The Time A Jew Partnered With the Klan For Justice
I published his back in March when I was just beginning to blog.
since I had few visitors then, I'm guessing that few of you have read this. So I'm repossting what I think is a fascinating story!
I swear this story is true. In her final years, I met and befriended a sweet old Jewish woman named Miriam, who is no longer with us in this world. Or perhaps she is, and I can just no longer see her. Miriam died about 5 years ago. She was 93 years-old when she passed from this life and I still remember what a big heart she had. She loved to tell stories of her childhood and parents and the people she knew and loved. The year before she died, I visited her in Corpus Christi, and we sat together on her sofa and talked. She told me this story, which I am now about to pass on to you.
When Miriam's father, Hiram, and her mother, Hannah, emigrated to this country, they entered through Ellis Island, like many refugees from all over the world. After being processed and checked for head lice and other contagious illnesses, they were allowed to pass through customs, and, mingling with the many other tired strangers, they headed for the train station.
They bought train tickets with their meager remaining money and headed south, thinking south was about as good a direction as any, having no other intuitive or directional compass. They did not know anyone in this strange new country, but they were determined to make a new life free from religious persecution.
When the train finally reached the end of the line, they found themselves alone, standing by the tracks in a small rural decaying Mississippi town. Without anywhere else to go, however, Hiram and Hannah decided to stay there and raise their family. It was a time of fear mixed with expectation and hope, each day taking their feet further along the path into the unknown and away from their past.
When they got settled, they discovered that there was another Jewish family living there, also immigrants, also from Eastern Europe. The father of that other family hired himself out as a handyman, finding work where he could. Times were tough, but they all got by, and were always able to put some food on the table.
This small Mississippi town was all-white and all Protestant, except for these two Jewish families with their strange traditions, odd way of dressing and thick accents. And although many in the town looked down upon these two families, they were tolerated because they had skills the community needed.
The Black families, most descendents of freed slaves, lived in their own community a few miles down the road, not exactly being encouraged to settle near the whites. Catholic immigrants, especially the rowdy intemperate Irish and noisy Italians, were looked upon with suspicion. These townspeople didn't especially cozy up to Pope-lovers either. They shimmered with an inbred quality reminiscent of the story of Narcissus, who saw his reflection in the mirror, and fell in love with himself.

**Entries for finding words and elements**
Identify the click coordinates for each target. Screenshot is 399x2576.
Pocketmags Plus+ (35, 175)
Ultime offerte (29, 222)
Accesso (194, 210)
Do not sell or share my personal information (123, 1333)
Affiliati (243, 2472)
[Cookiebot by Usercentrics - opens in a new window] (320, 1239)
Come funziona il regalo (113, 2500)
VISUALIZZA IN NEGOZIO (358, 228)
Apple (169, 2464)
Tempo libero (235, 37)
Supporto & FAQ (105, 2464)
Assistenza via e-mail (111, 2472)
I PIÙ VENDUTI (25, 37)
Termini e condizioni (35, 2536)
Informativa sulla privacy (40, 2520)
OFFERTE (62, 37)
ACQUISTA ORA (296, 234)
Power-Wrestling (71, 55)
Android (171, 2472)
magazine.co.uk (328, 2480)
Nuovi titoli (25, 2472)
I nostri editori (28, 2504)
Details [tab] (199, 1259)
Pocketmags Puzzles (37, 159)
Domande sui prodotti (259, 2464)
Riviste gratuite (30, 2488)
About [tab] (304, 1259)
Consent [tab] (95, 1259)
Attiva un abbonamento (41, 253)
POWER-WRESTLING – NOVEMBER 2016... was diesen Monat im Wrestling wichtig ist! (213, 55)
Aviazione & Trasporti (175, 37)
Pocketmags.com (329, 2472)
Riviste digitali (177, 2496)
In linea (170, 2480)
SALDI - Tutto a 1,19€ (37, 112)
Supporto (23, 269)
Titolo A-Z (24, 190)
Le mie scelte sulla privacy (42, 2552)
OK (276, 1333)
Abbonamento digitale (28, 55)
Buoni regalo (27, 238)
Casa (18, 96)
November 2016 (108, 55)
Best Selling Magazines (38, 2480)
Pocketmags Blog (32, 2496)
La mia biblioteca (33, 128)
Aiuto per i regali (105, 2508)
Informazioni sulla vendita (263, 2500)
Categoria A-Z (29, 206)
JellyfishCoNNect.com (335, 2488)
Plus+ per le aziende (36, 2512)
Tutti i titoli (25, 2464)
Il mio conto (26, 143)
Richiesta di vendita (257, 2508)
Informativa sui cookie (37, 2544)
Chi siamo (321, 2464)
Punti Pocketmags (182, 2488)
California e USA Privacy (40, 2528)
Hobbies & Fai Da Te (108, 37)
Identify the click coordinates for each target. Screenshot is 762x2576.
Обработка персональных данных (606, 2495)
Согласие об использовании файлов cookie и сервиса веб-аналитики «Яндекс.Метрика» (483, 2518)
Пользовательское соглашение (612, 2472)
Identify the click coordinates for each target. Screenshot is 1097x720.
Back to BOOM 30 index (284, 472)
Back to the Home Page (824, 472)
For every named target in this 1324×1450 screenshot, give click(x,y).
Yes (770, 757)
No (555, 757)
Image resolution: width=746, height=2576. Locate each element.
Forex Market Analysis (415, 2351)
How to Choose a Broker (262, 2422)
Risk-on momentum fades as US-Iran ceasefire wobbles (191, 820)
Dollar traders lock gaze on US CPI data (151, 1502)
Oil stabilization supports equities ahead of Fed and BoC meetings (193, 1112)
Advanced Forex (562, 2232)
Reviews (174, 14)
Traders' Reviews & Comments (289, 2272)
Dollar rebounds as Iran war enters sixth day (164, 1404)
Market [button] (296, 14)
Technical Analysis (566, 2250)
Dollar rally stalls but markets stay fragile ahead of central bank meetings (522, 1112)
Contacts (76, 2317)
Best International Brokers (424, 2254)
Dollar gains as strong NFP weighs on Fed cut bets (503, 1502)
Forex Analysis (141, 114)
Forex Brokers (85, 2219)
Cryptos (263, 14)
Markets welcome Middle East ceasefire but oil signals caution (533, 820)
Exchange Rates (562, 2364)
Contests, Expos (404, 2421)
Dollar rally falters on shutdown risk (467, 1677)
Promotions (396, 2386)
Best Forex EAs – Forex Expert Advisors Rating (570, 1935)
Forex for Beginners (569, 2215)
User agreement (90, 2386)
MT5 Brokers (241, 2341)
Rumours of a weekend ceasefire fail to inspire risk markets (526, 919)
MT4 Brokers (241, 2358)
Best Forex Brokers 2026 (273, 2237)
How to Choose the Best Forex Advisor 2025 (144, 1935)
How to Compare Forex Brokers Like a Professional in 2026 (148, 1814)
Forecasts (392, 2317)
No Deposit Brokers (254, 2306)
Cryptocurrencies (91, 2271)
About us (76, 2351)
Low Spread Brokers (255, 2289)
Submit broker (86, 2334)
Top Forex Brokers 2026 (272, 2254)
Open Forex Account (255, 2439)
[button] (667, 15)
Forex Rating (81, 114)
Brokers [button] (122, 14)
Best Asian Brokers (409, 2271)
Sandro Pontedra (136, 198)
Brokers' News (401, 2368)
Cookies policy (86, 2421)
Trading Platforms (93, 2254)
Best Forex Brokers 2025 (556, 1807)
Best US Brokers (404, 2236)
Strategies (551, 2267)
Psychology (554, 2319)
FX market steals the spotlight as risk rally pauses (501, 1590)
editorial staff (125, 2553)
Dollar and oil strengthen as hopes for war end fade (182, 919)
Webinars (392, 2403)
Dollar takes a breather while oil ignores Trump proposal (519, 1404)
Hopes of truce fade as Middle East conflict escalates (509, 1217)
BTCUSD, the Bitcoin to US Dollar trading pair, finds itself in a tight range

**Exercise instructions**
1 > In the records, repeat the lines starting with the one that contains "Best Selling Magazines (38, 2480)" and going on through the one that contains "Il mio conto (26, 143)".
2 > Pick up the story of Miriam's immigrant parents in Mississippi after its final sentence and keep writing it.
The story and the records were taken from unrelated sources.

**Per-task answers**
1 >
Best Selling Magazines (38, 2480)
Pocketmags Blog (32, 2496)
La mia biblioteca (33, 128)
Aiuto per i regali (105, 2508)
Informazioni sulla vendita (263, 2500)
Categoria A-Z (29, 206)
JellyfishCoNNect.com (335, 2488)
Plus+ per le aziende (36, 2512)
Tutti i titoli (25, 2464)
Il mio conto (26, 143)

2 >
Miriam’s father was a cobbler, and after a time, his hard work paid off and he was able to open a small shoe store. They co-existed peacefully with their neighbors, for they maintained a humble profile (code for knew their place) and kept to themselves.
There was a bit of trouble once when Miriam was a teenager. She was given the title of Tri-County Beauty Queen, for she was the most beautiful girl in the three neighboring counties. Miriam didn’t exactly brag about her youthful good looks, she was beyond that when we met, but I saw a picture taken on her wedding day, and she was quite lovely.
The town had never selected a Jewish girl as the County Beauty Queen before and some Klan members were not happy with the election results, especially those who had daughters of the right age. These men and some women saw Miriam's reign as an insult to white American womanhood, saw Miriam as taking this title from their own girls.
Some muttered that the coveted position of Beauty Queen was something that defined the town, and should be given only to white Christian girls. They felt in her winning as if something pure, some part of their tradition was now lost to them, as other Southern traditions had been lost in the Civil War. The Civil War always lurked in the background of their psyches, never to be forgotten, never to be forgiven. It was an invisible cord that both bound them together and strangled their ability to change and move forward.
When the radiant Miriam rode in the parade float down Main Street, triumphant and somewhat giddy, she was unaware of this ill-feeling toward her. In an instant, she said, she went from ecstatic to terrified, as the float was doused with kerosene and set ablaze by one of those unhappy lost men.
The hem of Miriam’s dress caught fire, being one of those ruffled Southern confections. She nearly burned, but for the quick-thinking efforts of a classmate, a young man who grabbed a blanket and smothered the flames on her dress, leaving her with only minor burns.
But the fact of Miriam being set on fire for rising above her station is not the story I want to tell. This is a story about domestic violence .
Making a Deal with the Devil
One day when Miriam was a small child, years before the Beauty Queen incident, she was playing with marbles on the wooden floor of her father’s store. She was young, about 6 years old at the time, so this would make it around 1913, right before World War I. When the other Jewish family came into the store to buy shoes for their children, Hannah noticed that there was something wrong with the Jewish man's wife. His wife kept turning away and hiding her face.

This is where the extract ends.